In 1987 Dongarra, Du Croz, Duff and Hammarling wrote an article in the ACM Trans. Math. Soft. (Vol. 16, no. 1, page 1) defining and proposing a set of Level 3 Basic Linear Algebra Subprograms. That proposal logically concluded a period of reflection and discussion among the mathematical software community [24][21][12] to define a set of routines that would find wide application in software for numerical linear algebra and provide a useful tool for implementors and users. Because these subprograms and their predecessors - the Levels 1 and 2 BLAS - are an aid to clarity, portability, modularity and maintenance of software, they have been embraced by the community and have become a de facto standard for elementary linear algebra computations [11].

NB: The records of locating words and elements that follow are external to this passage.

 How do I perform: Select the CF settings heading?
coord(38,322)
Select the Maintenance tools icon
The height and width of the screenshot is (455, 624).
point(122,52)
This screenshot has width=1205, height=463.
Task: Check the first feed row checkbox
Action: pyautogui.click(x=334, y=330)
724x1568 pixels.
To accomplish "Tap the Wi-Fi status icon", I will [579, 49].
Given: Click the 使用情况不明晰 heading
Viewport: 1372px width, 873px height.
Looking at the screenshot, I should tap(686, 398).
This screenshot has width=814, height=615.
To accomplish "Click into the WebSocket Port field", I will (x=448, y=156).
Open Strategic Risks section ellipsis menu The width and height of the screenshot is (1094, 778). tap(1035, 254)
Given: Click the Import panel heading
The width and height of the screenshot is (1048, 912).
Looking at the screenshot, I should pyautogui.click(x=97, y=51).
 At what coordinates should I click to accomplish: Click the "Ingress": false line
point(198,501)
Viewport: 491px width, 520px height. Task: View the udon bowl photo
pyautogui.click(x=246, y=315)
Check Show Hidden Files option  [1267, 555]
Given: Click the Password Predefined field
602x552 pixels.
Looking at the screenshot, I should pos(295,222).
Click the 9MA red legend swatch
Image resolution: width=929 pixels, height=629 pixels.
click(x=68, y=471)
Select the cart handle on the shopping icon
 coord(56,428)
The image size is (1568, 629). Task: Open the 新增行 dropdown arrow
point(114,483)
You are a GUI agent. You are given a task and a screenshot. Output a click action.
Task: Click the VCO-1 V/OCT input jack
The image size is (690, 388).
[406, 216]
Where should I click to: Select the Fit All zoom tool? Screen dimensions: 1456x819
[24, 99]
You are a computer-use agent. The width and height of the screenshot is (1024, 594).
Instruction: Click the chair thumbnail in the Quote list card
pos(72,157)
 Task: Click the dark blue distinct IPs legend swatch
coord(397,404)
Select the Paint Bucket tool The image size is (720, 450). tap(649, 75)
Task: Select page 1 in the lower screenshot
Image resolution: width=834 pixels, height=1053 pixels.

Many of the frequently used algorithms of numerical linear algebra can be implemented so that a majority of the computation is performed by calls to the Level 2 and Level 3 BLAS. By relying on these basic kernels, it is possible to develop portable and efficient software across a wide range of architectures, with emphasis on workstations, vector-processors and shared-memory computers, as has been done in LAPACK [2].
As opposed to shared-memory systems, distributed-memory computers differ significantly from the software point of view. The underlying interconnection network as well as the vendor supplied communication library are usually machine specific. The ongoing Message Passing Interface (MPI) standardization effort [17] will undoubtly be of great benefit to the user community. Nevertheless, a large variety of distributed-memory systems still exists and this motivated the development of a set of portable communication subprograms well suited for linear algebra computations: the Basic Linear Algebra Communication Subprograms (BLACS) [27][14]. In addition to defining a portable interface the BLACS also provide the correct level of abstraction. They allow the software writer to focus on performing message passing on subsections of matrices rather than at low level byte transfers.
There has been much interest recently in developing parallel versions of the BLAS for distributed memory computers [16][15][3][1]. Some of this research proposed parallelizing the BLAS, and some implemented a few important BLAS routines, such as matrix-matrix multiplication. Almost ten years after the very successful BLAS were proposed, we are in a position to define and implement a set of Basic Linear Algebra Subprograms for distributed-memory computers with similar functionality as their sequential predecessors. The proposed set of routines that constitute the Parallel Basic Linear Algebra Subprograms results from the adaptation to distributed memory computers and reuse of the design decisions made for the BLAS. The local computations within a process are performed by the BLAS, while the communication operations are handled by the BLACS.
In an effort to simplify the parallelization of serial codes implemented on top of the BLAS, the PBLAS proposed here are targeted at vector-vector, matrix-vector and matrix-matrix operations. The last section illustrates how some common algorithms can be implemented by calls to the proposed routines. There is certainly considerable evidence for the efficiency of such algorithms on various machines [18]. Such implementations are portable and efficient across a wide variety of distributed memory MIMD computers, ranging from a heterogeneous network of workstations to a statically connected set of identical processors, provided that efficient machine-specific BLAS and BLACS are available.
The scope of this proposal is limited. First, the set of routines described in this paper constitutes an extended proper subset of the BLAS. For instance, this proposal does not contain vector rotation routines or dedicated subprograms for banded or packed matrices. A matrix transposition routine has been added to the Level 3 subprograms since this operation is much more complex to perform and implement on distributed-memory computers. Second, this proposal does not include routines for matrix factorizations or reductions; these are covered by the ScaLAPACK (Scalable Linear Algebra PACKage) project [7][6]. A reference implementation version of the PBLAS is available on netlib (http://www.netlib.org). Vendors can then supply system optimized versions of the BLAS, the BLACS and eventually the PBLAS. It is our hope that this proposal will initiate discussions among the computer science community so that this project will best reflect its needs.
This proposal is intended primarily for software developers and to a lesser extent for experienced applications programmers. The details of this proposal are concerned with defining a set of subroutines for use in FORTRAN 77 and C programs. However, the essential features of this standard should be easily adaptable to other programming languages. We have attempted to pave the way for such a future evolution by respecting the driving concepts of the HPF [23] and MPI [17] projects.